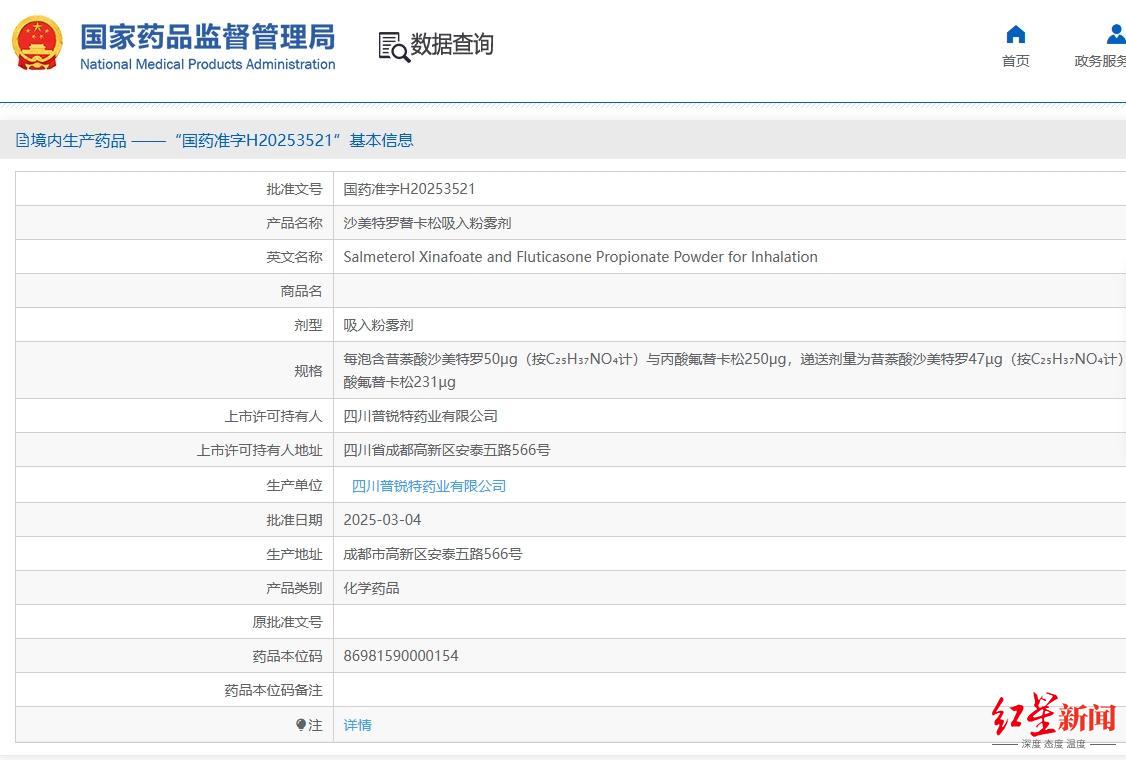Image resolution: width=1126 pixels, height=760 pixels.
Task: Go to 首页 via the home icon
Action: (1015, 44)
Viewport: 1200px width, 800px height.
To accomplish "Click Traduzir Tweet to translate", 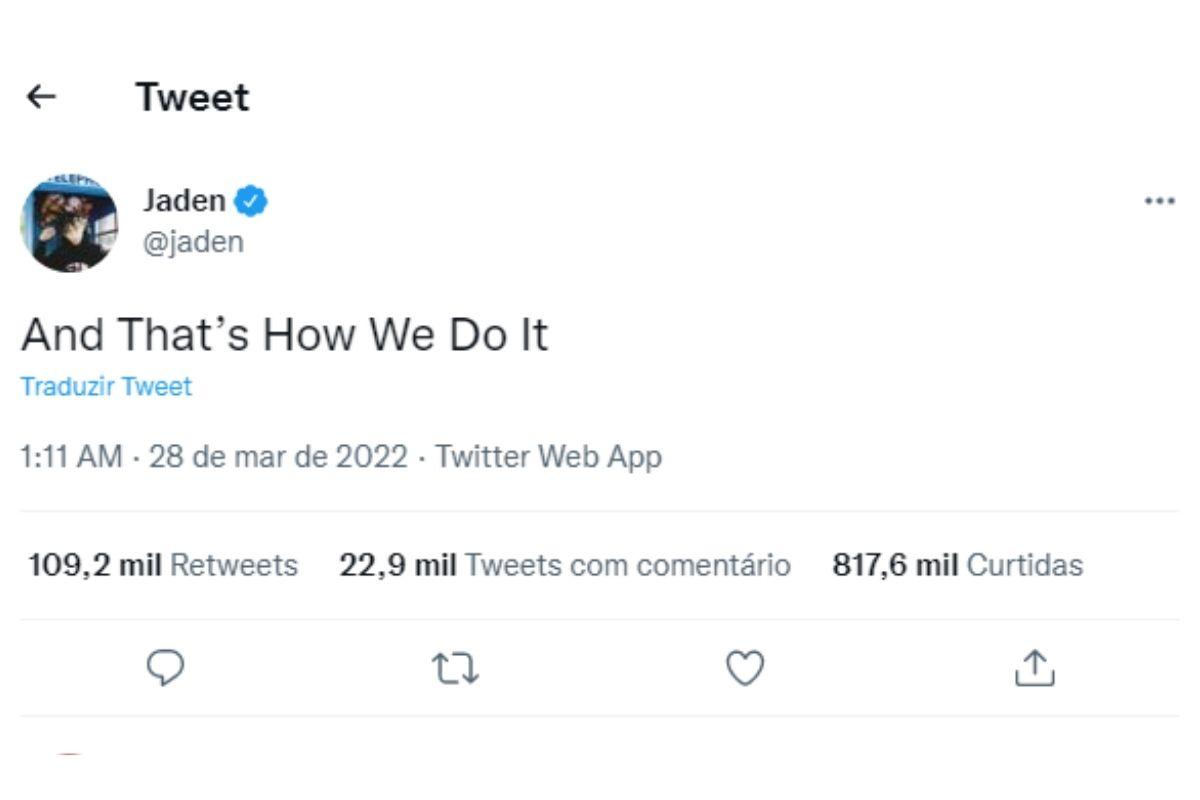I will pyautogui.click(x=106, y=387).
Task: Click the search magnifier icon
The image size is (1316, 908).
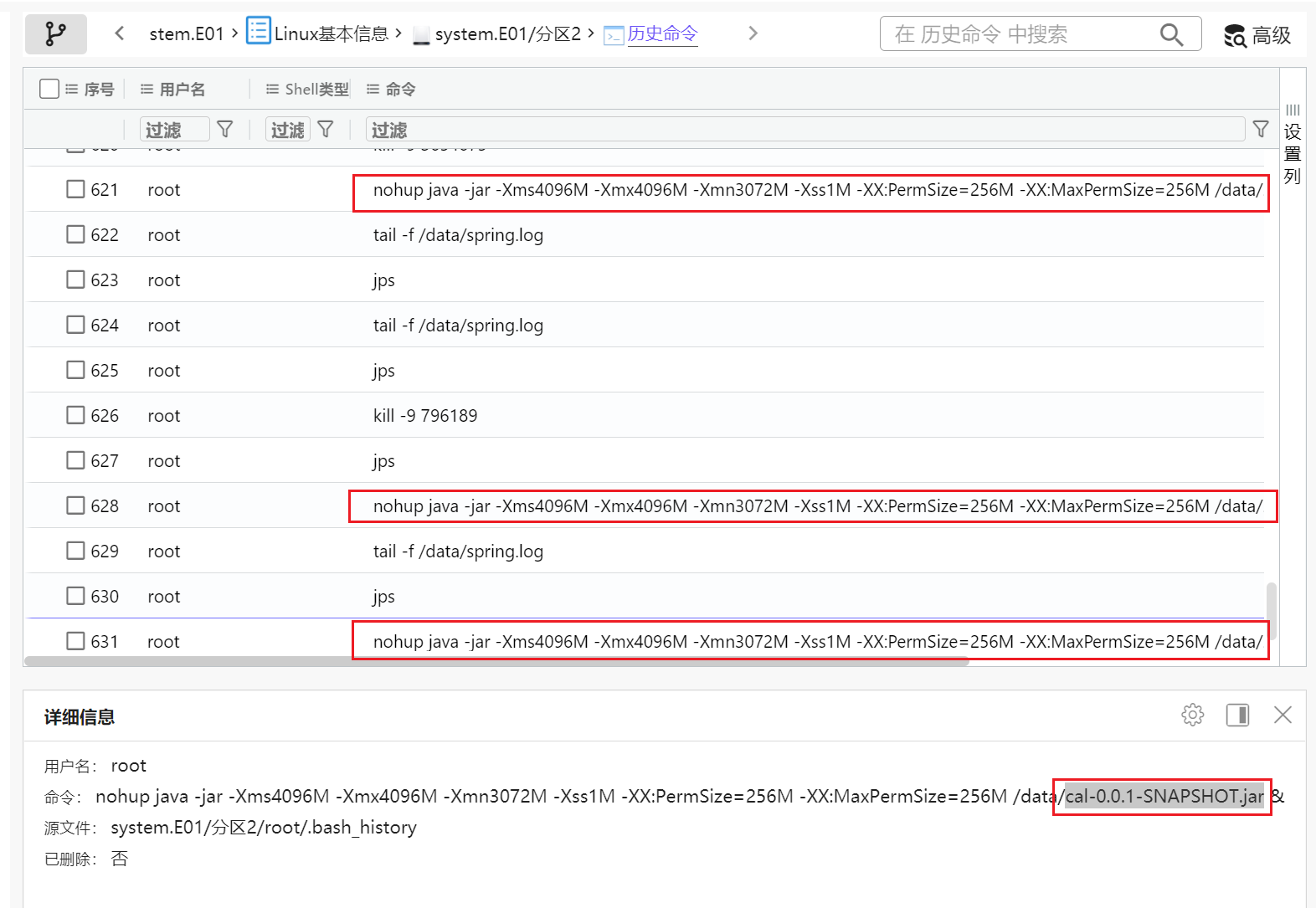Action: coord(1170,34)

☆ ☆ ☆

Write out the lines word for word, starting at the one that contains "Task: Click the search magnifier icon" and continuing through the last of the lines. Leave out the pictures.

Task: Click the search magnifier icon
The image size is (1316, 908).
Action: coord(1170,34)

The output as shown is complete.